Rewrite every line in full, starting with the line containing "Where should I click to: Click" and going on through the end of the items. Multiply the coordinates in the answers by 1.8 and round them to whole numbers with halves going up, leaving all other text as it stands.

####

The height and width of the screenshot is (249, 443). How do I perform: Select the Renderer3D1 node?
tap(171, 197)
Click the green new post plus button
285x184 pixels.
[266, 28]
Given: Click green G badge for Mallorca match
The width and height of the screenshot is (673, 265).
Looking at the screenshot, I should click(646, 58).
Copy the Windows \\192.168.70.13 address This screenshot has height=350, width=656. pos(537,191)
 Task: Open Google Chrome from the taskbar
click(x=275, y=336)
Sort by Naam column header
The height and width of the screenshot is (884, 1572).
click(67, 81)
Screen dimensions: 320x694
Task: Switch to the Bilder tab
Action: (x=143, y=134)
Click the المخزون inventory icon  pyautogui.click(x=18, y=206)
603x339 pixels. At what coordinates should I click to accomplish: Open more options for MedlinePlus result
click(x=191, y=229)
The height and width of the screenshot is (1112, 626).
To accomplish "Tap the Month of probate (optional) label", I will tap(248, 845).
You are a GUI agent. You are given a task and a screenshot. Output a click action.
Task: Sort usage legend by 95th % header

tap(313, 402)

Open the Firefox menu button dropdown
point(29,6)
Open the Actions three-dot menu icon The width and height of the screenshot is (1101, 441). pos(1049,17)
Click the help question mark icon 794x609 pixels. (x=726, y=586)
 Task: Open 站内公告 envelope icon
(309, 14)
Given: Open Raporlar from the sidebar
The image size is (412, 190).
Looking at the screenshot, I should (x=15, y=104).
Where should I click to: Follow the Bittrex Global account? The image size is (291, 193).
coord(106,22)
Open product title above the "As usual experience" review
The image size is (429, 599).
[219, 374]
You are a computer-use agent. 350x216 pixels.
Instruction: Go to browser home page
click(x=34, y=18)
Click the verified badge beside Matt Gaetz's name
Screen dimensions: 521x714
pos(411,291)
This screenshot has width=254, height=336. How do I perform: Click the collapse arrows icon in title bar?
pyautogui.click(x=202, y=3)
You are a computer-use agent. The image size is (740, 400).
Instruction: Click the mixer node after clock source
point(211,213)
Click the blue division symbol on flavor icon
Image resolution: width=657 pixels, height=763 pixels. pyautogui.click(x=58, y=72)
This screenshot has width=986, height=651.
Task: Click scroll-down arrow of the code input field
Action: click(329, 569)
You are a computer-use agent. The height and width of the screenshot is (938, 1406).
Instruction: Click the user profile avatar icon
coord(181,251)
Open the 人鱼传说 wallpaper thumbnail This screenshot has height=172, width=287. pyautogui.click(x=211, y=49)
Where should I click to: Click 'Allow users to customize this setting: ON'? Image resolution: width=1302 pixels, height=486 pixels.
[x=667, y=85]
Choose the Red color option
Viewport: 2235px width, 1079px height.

####

Answer to the problem:
Where should I click to: Click 'Allow users to customize this setting: ON'? Image resolution: width=1302 pixels, height=486 pixels.
[x=1201, y=153]
Choose the Red color option
Viewport: 2235px width, 1079px height.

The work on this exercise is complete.